TASK ITEM: Would you write out the entries that follow word for word, omitting any images?

----------

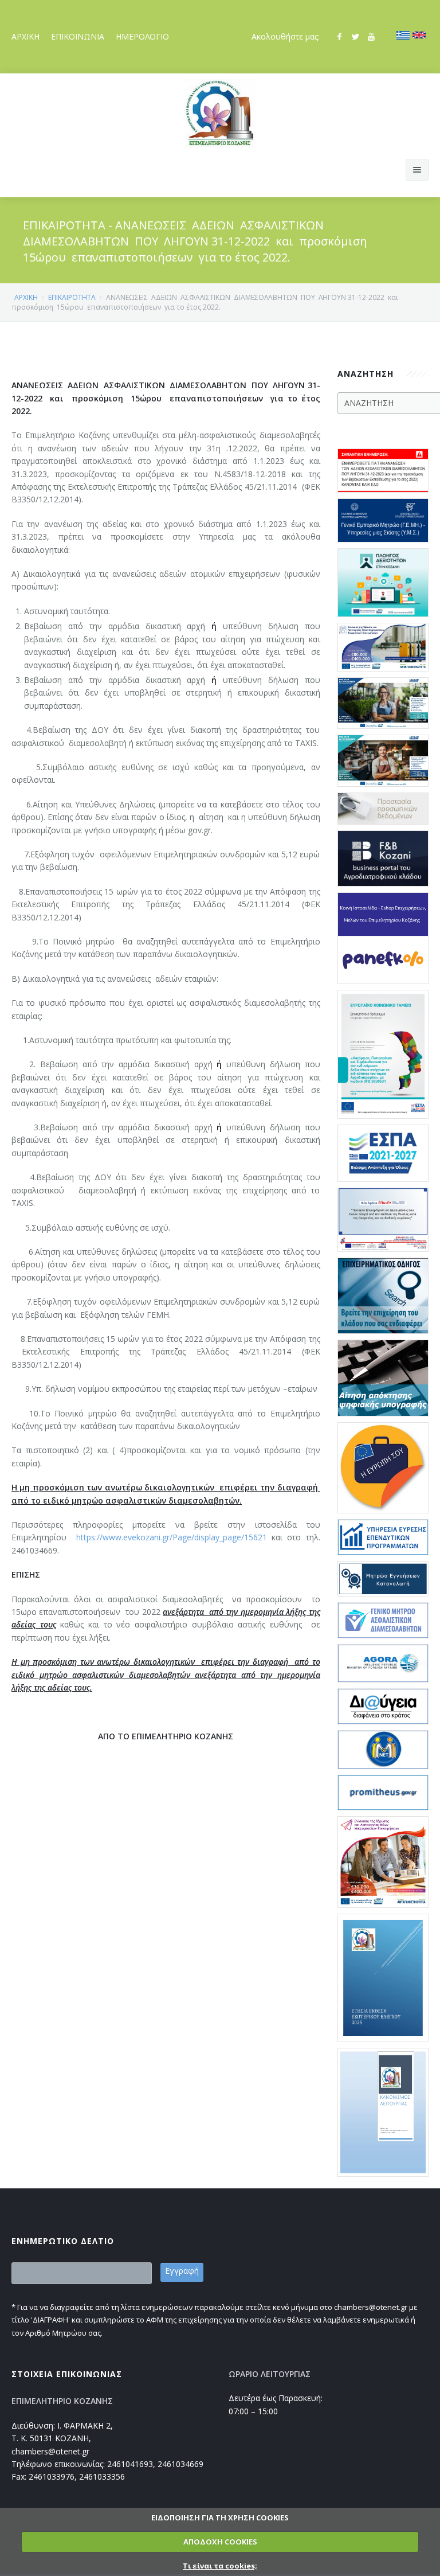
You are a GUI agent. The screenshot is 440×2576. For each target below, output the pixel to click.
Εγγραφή (182, 2270)
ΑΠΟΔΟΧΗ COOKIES (220, 2541)
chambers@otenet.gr (50, 2451)
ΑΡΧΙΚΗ (25, 36)
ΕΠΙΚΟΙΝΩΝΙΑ (77, 36)
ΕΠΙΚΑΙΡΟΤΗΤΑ (72, 297)
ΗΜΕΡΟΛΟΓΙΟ (142, 36)
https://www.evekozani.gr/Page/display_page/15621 (171, 1537)
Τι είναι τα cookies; (220, 2566)
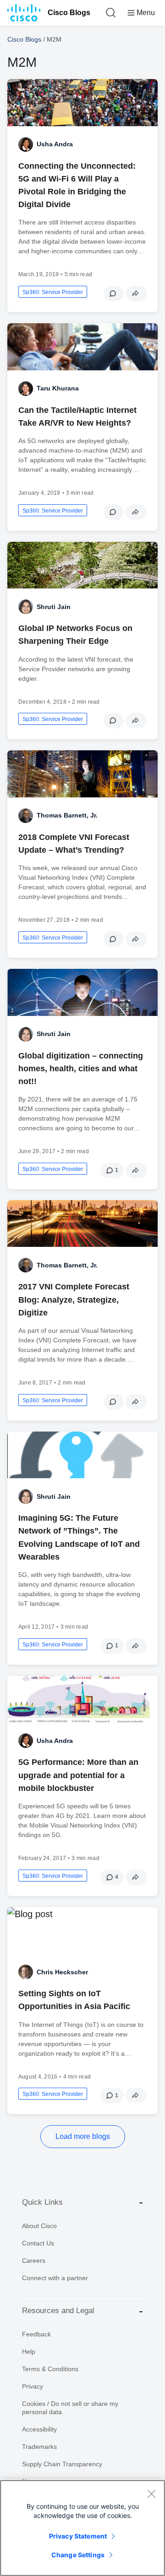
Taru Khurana (58, 388)
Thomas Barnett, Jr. (67, 815)
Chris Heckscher (62, 1972)
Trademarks (39, 2446)
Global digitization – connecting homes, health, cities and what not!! (80, 1068)
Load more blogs (82, 2136)
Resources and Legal (58, 2310)
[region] (82, 2528)
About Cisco (39, 2225)
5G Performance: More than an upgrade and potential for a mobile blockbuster (78, 1775)
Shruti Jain (54, 606)
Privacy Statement (78, 2536)
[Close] (151, 2493)
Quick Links (42, 2202)
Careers (33, 2260)
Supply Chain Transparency (62, 2464)
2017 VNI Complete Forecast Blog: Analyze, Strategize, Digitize (73, 1299)
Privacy (32, 2386)
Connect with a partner (55, 2278)
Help (28, 2351)
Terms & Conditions (50, 2369)
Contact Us (38, 2243)
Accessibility (39, 2429)
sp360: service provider (52, 292)
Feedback (36, 2334)
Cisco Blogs (69, 12)
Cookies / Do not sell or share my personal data (70, 2408)
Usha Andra (55, 144)
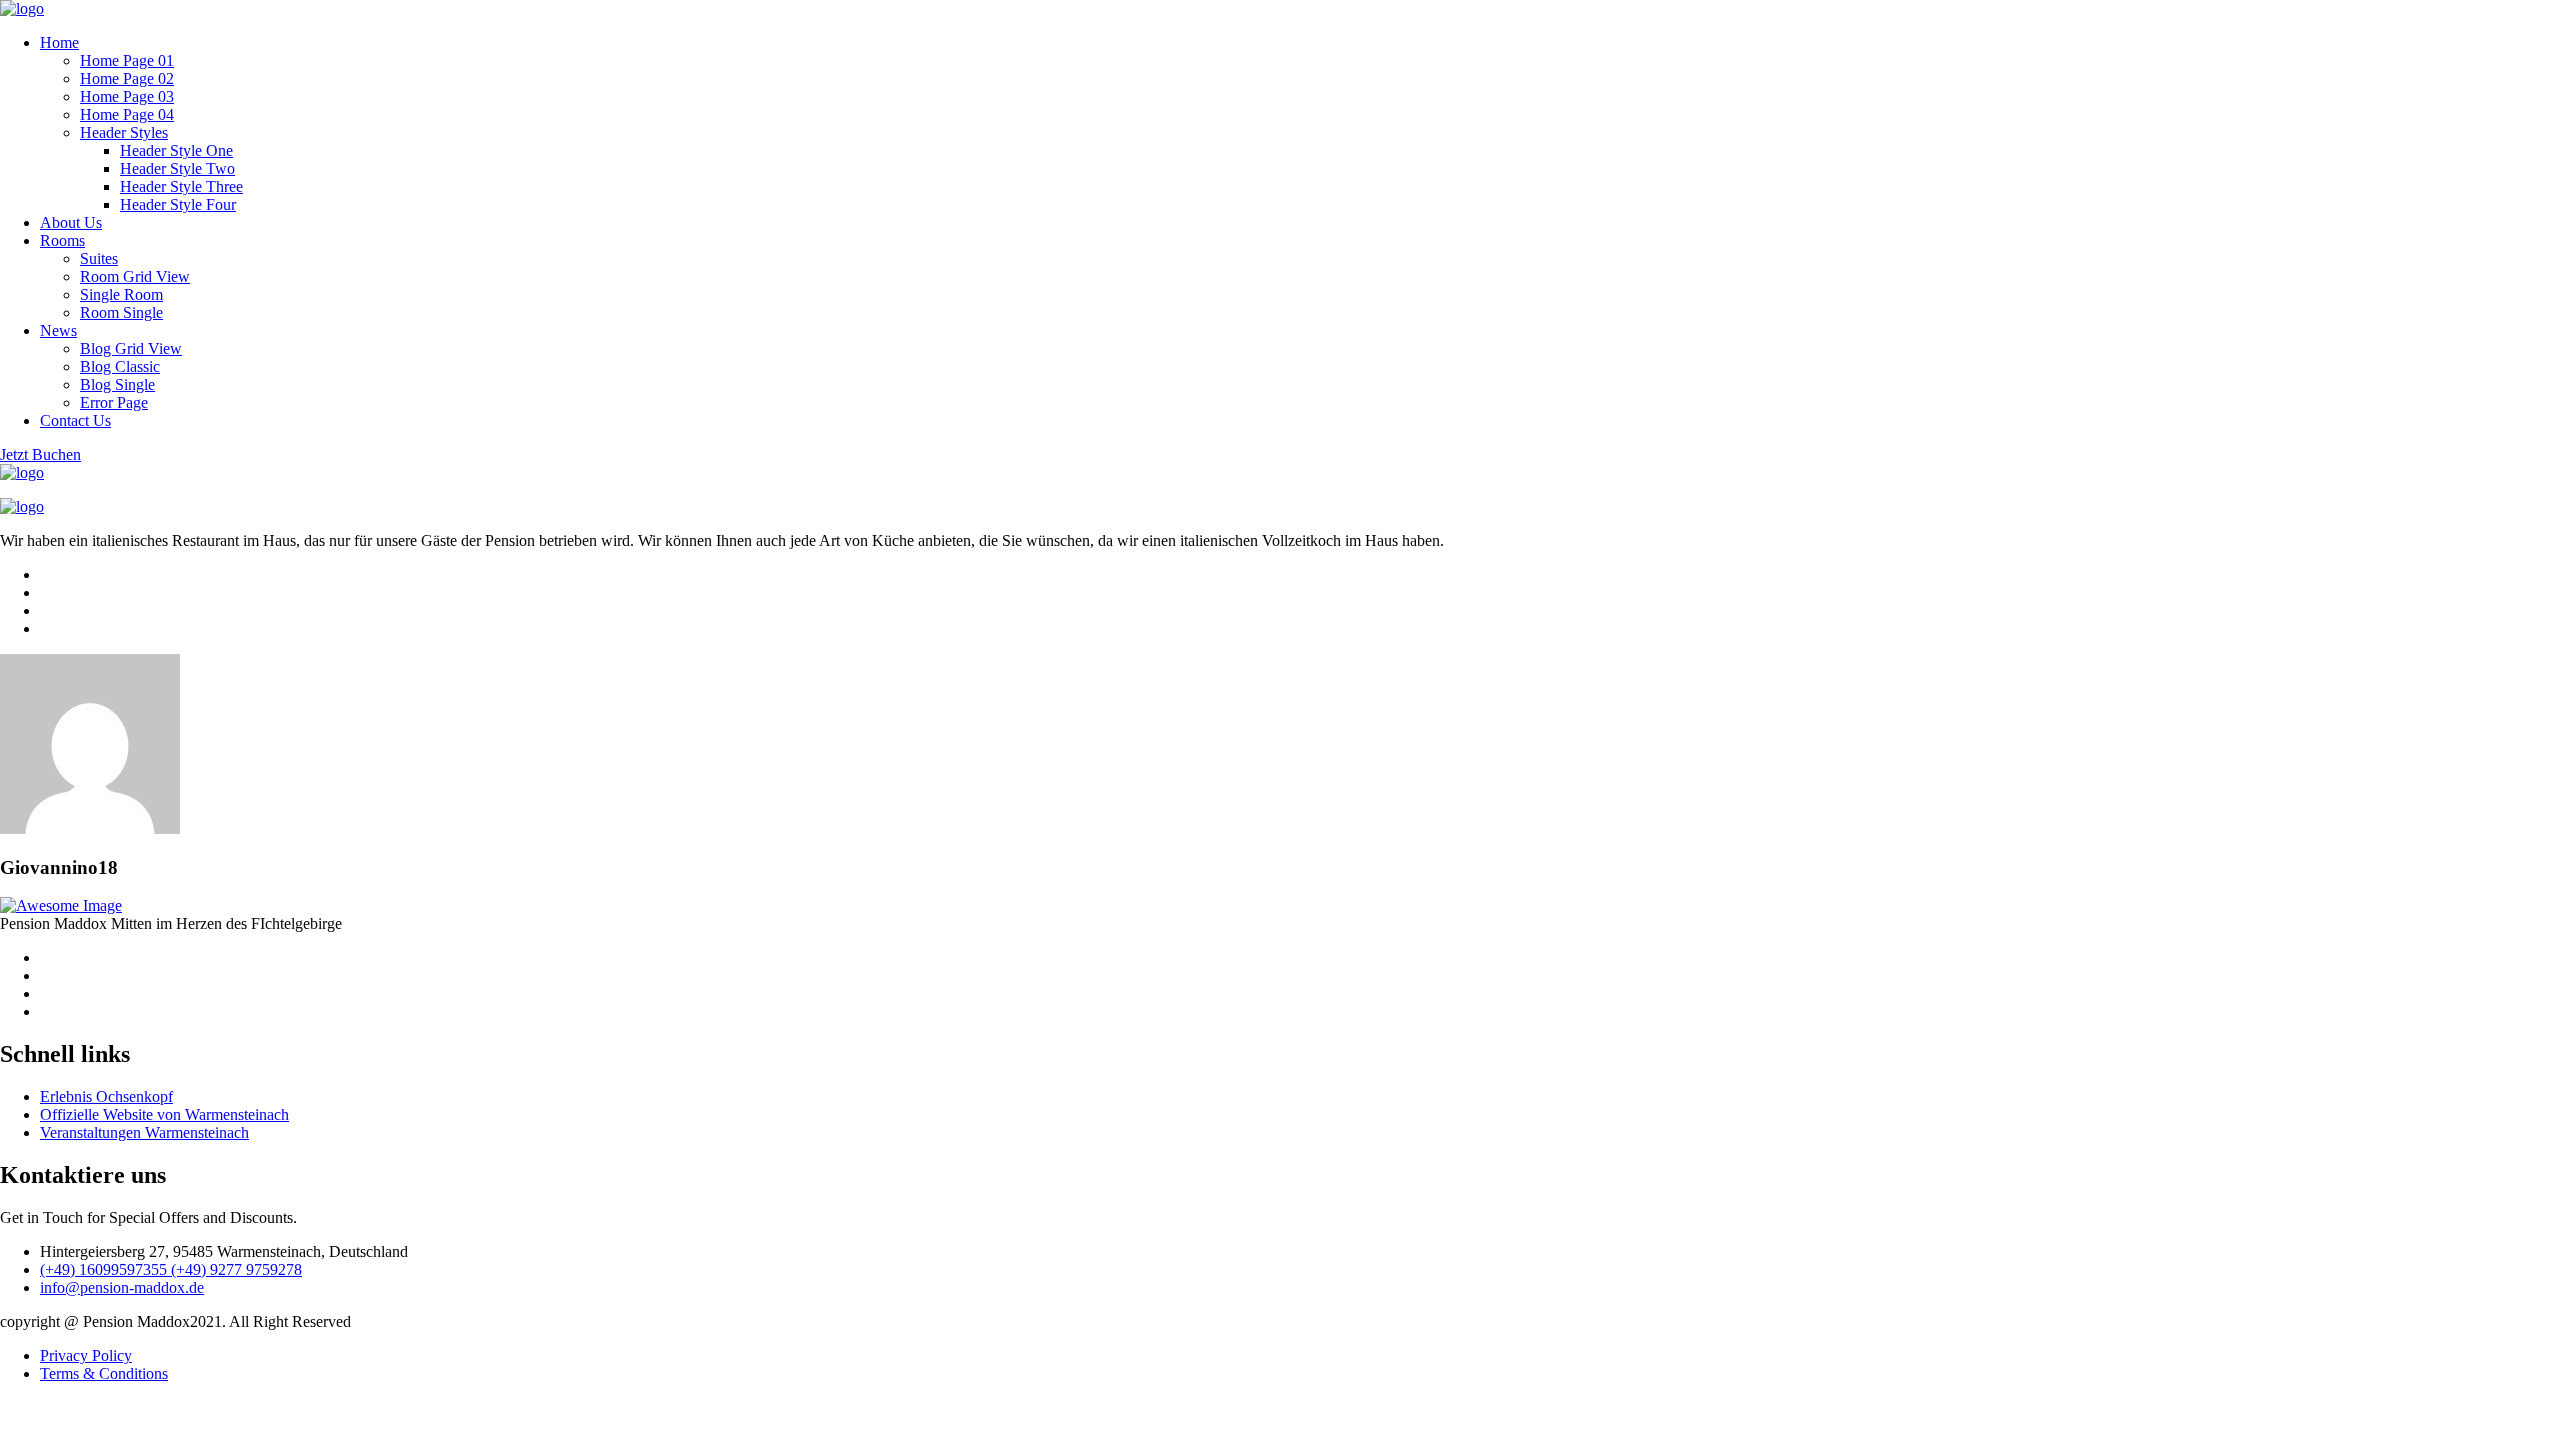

----------

RESULT OF THIS EXERCISE:
You are a GUI agent. The screenshot is 440×2576. For each target below, output the pixel to click.
Εγγραφή (182, 2270)
ΑΠΟΔΟΧΗ COOKIES (220, 2541)
chambers@otenet.gr (50, 2451)
ΑΡΧΙΚΗ (25, 36)
ΕΠΙΚΟΙΝΩΝΙΑ (77, 36)
ΕΠΙΚΑΙΡΟΤΗΤΑ (72, 297)
ΗΜΕΡΟΛΟΓΙΟ (142, 36)
https://www.evekozani.gr/Page/display_page/15621 (171, 1537)
Τι είναι τα cookies; (220, 2566)
Taru Khurana (58, 388)
Thomas Barnett, Jr. (67, 815)
Chris Heckscher (62, 1972)
Trademarks (39, 2446)
Global digitization – connecting homes, health, cities and what not!! (80, 1068)
Load more blogs (82, 2136)
Resources and Legal (58, 2310)
[region] (82, 2528)
About Cisco (39, 2225)
5G Performance: More than an upgrade and potential for a mobile blockbuster (78, 1775)
Shruti Jain (54, 606)
Privacy Statement (78, 2536)
[Close] (151, 2493)
Quick Links (42, 2202)
Careers (33, 2260)
Supply Chain Transparency (62, 2464)
2017 VNI Complete Forecast Blog: Analyze, Strategize, Digitize (73, 1299)
Privacy (32, 2386)
Connect with a partner (55, 2278)
Help (28, 2351)
Terms & Conditions (50, 2369)
Contact Us (38, 2243)
Accessibility (39, 2429)
sp360: service provider (52, 292)
Feedback (36, 2334)
Cisco Blogs (69, 12)
Cookies / Do not sell or share my personal data (70, 2408)
Usha Andra (55, 144)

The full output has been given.